Rather it is the fault of a society which draws too heavy a line between childhood and adulthood and leaves nothing in between for people in the all-important transitional stage. There is children's entertainment - multimillion-pound blockbuster movies, Teletubbies and toys. Then there's adult entertainment, with only Top of the Pops, the school disco, adult-aping shows like Hollyoaks and video games in between. No wonder teenagers get drunk and have sex.

There's virtually nothing for families to enjoy together, or for older children and their parents to enjoy together, even though we all know from experience that the early teenage years are at once the most complex and the most boring of our lives.

When something that unites the generations does break through, such as the Harry Potter books, we repackage them, so that the books look different for children and for adults, missing the point that the fabulous, and very unusual, thing about them is that they are for everybody.

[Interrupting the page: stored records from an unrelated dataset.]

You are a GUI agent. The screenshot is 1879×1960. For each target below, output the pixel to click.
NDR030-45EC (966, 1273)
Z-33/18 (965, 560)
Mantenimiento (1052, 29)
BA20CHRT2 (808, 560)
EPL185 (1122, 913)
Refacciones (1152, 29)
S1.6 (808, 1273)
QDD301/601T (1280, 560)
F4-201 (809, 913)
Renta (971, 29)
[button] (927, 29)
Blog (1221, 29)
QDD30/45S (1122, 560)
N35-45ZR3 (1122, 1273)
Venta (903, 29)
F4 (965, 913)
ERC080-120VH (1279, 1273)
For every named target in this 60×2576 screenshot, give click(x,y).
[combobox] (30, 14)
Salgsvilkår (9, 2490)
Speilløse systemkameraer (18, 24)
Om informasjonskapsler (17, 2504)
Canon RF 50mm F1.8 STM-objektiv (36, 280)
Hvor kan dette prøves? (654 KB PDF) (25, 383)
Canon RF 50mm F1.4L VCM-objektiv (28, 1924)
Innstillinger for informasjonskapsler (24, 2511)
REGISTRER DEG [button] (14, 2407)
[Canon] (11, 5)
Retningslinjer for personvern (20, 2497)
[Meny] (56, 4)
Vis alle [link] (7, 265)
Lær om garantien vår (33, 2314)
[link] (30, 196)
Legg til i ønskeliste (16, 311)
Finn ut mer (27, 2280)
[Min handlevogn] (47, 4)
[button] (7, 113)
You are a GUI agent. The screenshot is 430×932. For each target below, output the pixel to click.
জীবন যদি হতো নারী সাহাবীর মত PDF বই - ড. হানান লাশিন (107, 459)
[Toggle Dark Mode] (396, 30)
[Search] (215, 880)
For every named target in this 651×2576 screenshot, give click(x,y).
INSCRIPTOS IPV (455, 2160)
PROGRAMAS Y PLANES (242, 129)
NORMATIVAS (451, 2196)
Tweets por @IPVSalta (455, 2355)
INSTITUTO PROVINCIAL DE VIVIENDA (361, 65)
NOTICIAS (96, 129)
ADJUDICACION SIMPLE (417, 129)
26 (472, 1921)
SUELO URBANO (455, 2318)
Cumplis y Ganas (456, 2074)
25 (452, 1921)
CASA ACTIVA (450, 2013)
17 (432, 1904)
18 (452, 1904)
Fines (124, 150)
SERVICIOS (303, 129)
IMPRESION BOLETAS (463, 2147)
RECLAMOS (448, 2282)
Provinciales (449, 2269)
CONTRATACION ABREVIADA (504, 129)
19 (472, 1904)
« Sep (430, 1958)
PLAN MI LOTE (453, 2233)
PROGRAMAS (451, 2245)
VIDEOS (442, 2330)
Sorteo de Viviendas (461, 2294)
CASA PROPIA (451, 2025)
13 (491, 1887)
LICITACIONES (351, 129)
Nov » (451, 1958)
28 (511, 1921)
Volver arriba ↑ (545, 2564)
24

Meanwhile, Billy Elliot has a 15 certificate, and so does Blair Witch 2. It's as if children move from Toy Story to The Exorcist with nothing in between. No wonder children find it so difficult to steer their way through adolescence to adulthood. They get no help from the wider world in linking those two states at all. And parents who do want to educate their children in such a way, find that the tools which might help them to do the job better are simply not there.

Am I the only person who imagines that if film companies with strong directors made films that first set out to be great films and along the way explored realistically what teenage life in Britain might be like, then parents would be more than keen to take their children to see them and to discuss the contents? Not to mention teachers.

Instead, when a film a little like that, such as Billy Elliot, comes along, the very people for whom it has most resonance are banned. Maybe that's why families have such a rough ride here - because not just economically and socially but culturally too, they are sidelined, whether the parents are married or not.

The kind of progressive attitude to family life that would be exemplified by a trip to the cinema is crushed by "family values" campaigners who demand a neat delineation between childhood and adulthood, not just for them but for everyone. They may wish to protect their children from the realities of life, but other parents wish only to contextualise those realities in a meaningful way.

Billy Elliot syndrome is rife in Britain among pressure groups and in mainstream politics. And they don't stop at telling you what kind of childhood is the right one in the movies. They tell you what kind of childhood is right in real life. Then they wonder why real life isn't like that.